Текст для чтения.
/---

Давно уже авторитетъ Церкви не поднимался на такую высоту, на какую вознесъ его Святѣйшій Патріархъ Тихонъ. Вокругъ него объединилась буквально вся Россія: интеллигенція впервые за много лѣтъ слилась здѣсь съ простымъ народомъ въ единствѣ общихъ національныхъ идеаловъ и чаяній. Патріархъ сталъ знаменіемъ и вождемъ не только для православныхъ русскихъ людей, но сдѣлался своего рода этнархомъ, «человѣкомъ начальнымъ» для всей національной Руси, непріявшей большевизма. Опираясь на Соборъ, въ которомъ участвовали представители всей Русской земли, Патріархъ могъ говорить въ слухъ всего народа со властью, какъ нѣкогда Святитель Гермогенъ.
Его первыя посланія насыщены духомъ и силою этого славнаго адаманта Православія и печальника Русской земли. Въ нихъ онъ не только ободрялъ и утѣшалъ свою паству, страждущую среди постигшихъ ее испытаній, но и безбоязненно обличалъ Совѣтскую власть за преслѣдованіе Церкви, оскверненіе святынь, разрушеніе государства, безсудныя казни, угнетеніе народа и другія совершенныя ею преступленія.
Особеннымъ дерзновеніемъ дышетъ посланіе 19-го января 1919 года, въ которомъ онъ отлучаетъ большевиковъ отъ Св. Причастія и всенародно предаетъ ихъ анаѳемѣ. Здѣсь снова Церковь нашла достойный ея языкъ и заговорила со властью, какъ она вѣщала въ подобныхъ случаяхъ въ древности. Грядущія поколѣнія съ душевнымъ волненіемъ будутъ читать ихъ огненныя строки. Приводимъ здѣсь это посланіе въ наиболѣе существенныхъ его частяхъ.

\---

Ваши задания.
[a] Перепишите из текста о патриархе Тихоне всё, начиная со слов «Его первыя посланія» и до слов «существенныхъ его частяхъ.» включительно.
[b] Перескажите абзац текста о патриархе Тихоне, начинающийся словами «Его первыя посланія», в виде короткого списка, сохранив основные факты.
Приведённые далее строки взяты из другого источника.

Строки.
/---

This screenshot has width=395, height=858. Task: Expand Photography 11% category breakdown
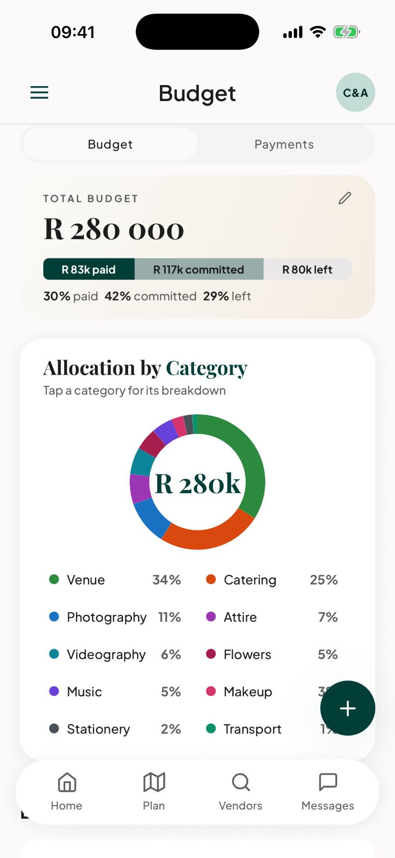tap(115, 617)
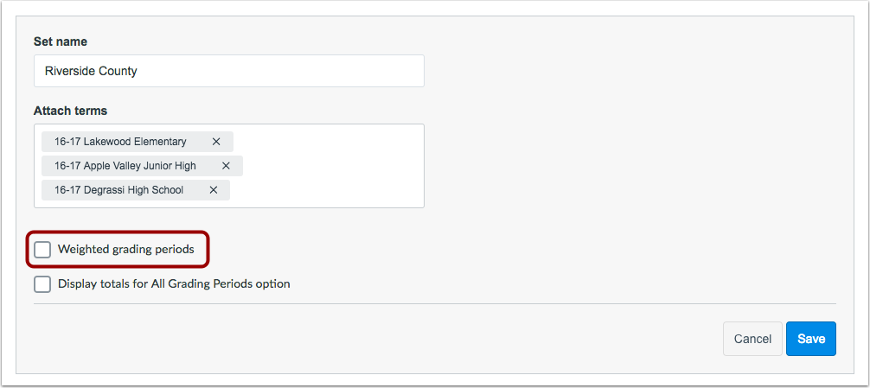Click the Display totals for All Grading Periods label
This screenshot has height=388, width=870.
174,283
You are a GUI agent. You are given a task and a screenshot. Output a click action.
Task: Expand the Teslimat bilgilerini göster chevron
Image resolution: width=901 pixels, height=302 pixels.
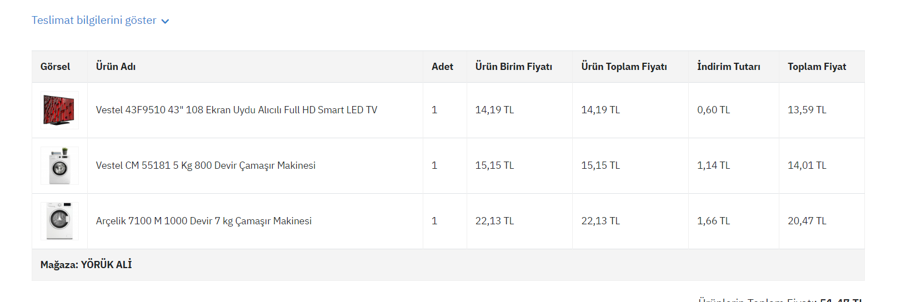(165, 21)
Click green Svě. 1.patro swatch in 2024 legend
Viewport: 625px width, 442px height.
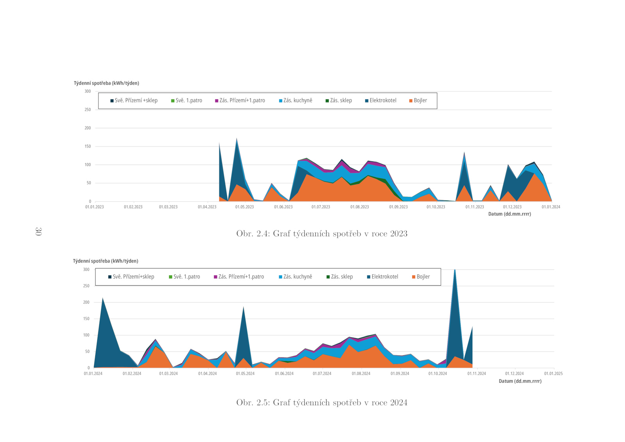170,277
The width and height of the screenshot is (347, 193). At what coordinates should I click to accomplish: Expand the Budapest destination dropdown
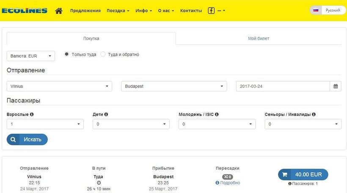pos(174,86)
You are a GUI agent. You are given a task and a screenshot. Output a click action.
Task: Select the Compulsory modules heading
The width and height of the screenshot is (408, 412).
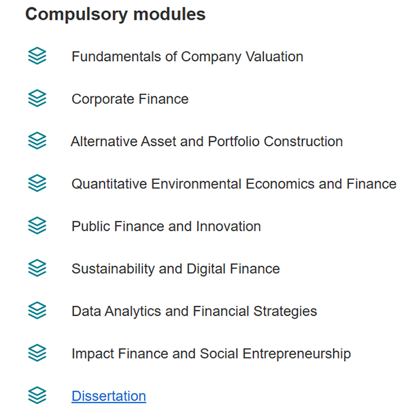[x=116, y=14]
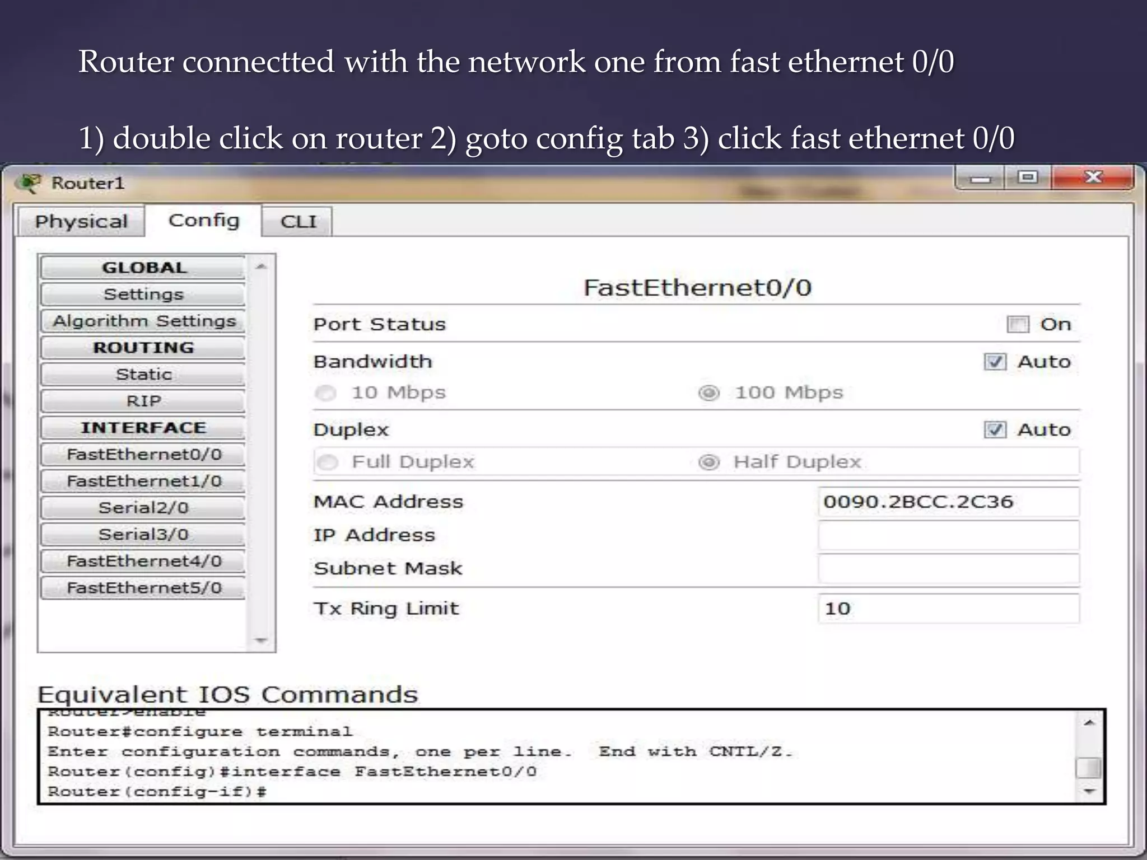Close the Router1 window
The width and height of the screenshot is (1147, 860).
click(x=1093, y=177)
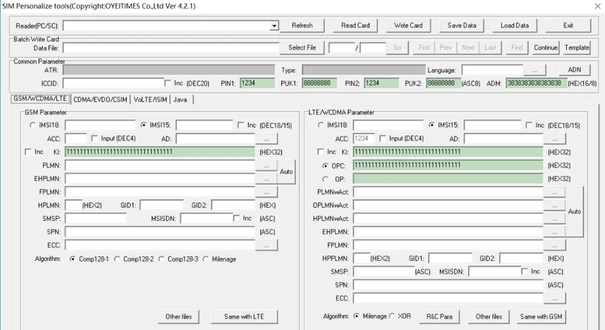Switch to the CDMA/EVDO/CSIM tab
This screenshot has height=330, width=605.
click(100, 100)
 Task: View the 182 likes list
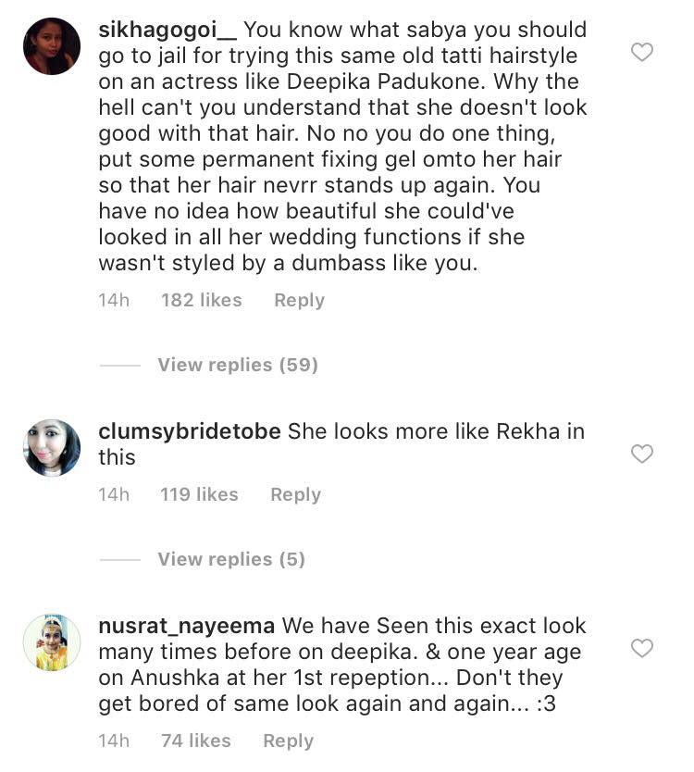pyautogui.click(x=201, y=300)
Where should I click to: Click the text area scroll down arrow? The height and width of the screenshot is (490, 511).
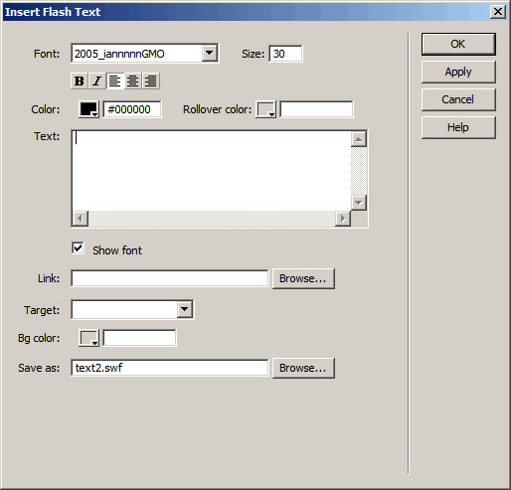coord(359,202)
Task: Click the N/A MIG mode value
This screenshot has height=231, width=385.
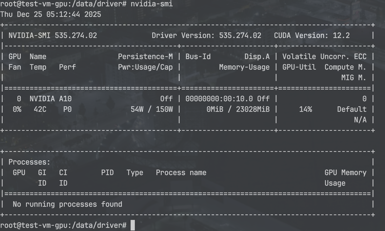Action: 360,120
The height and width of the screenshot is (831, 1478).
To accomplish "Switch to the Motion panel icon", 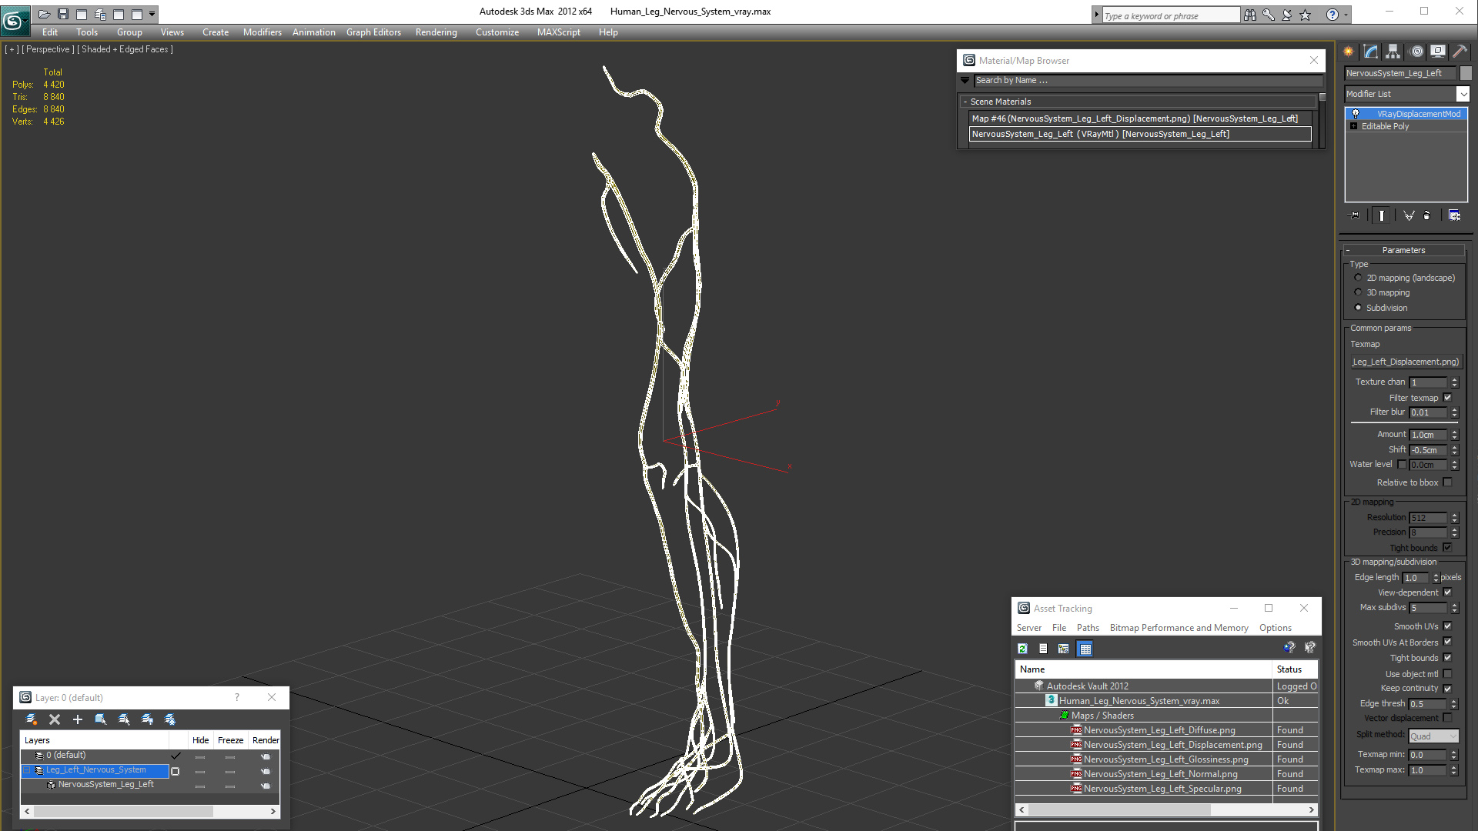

\---

Ответы по заданиям.
[a]
Его первыя посланія насыщены духомъ и силою этого славнаго адаманта Православія и печальника Русской земли. Въ нихъ онъ не только ободрялъ и утѣшалъ свою паству, страждущую среди постигшихъ ее испытаній, но и безбоязненно обличалъ Совѣтскую власть за преслѣдованіе Церкви, оскверненіе святынь, разрушеніе государства, безсудныя казни, угнетеніе народа и другія совершенныя ею преступленія.
Особеннымъ дерзновеніемъ дышетъ посланіе 19-го января 1919 года, въ которомъ онъ отлучаетъ большевиковъ отъ Св. Причастія и всенародно предаетъ ихъ анаѳемѣ. Здѣсь снова Церковь нашла достойный ея языкъ и заговорила со властью, какъ она вѣщала въ подобныхъ случаяхъ въ древности. Грядущія поколѣнія съ душевнымъ волненіемъ будутъ читать ихъ огненныя строки. Приводимъ здѣсь это посланіе въ наиболѣе существенныхъ его частяхъ.

[b]
В первых посланиях Патриарх:
- ободрял и утешал паству, страдавшую среди постигших её испытаний;
- безбоязненно обличал советскую власть за преследование Церкви, осквернение святынь, разрушение государства, бессудные казни, угнетение народа и другие совершённые ею преступления.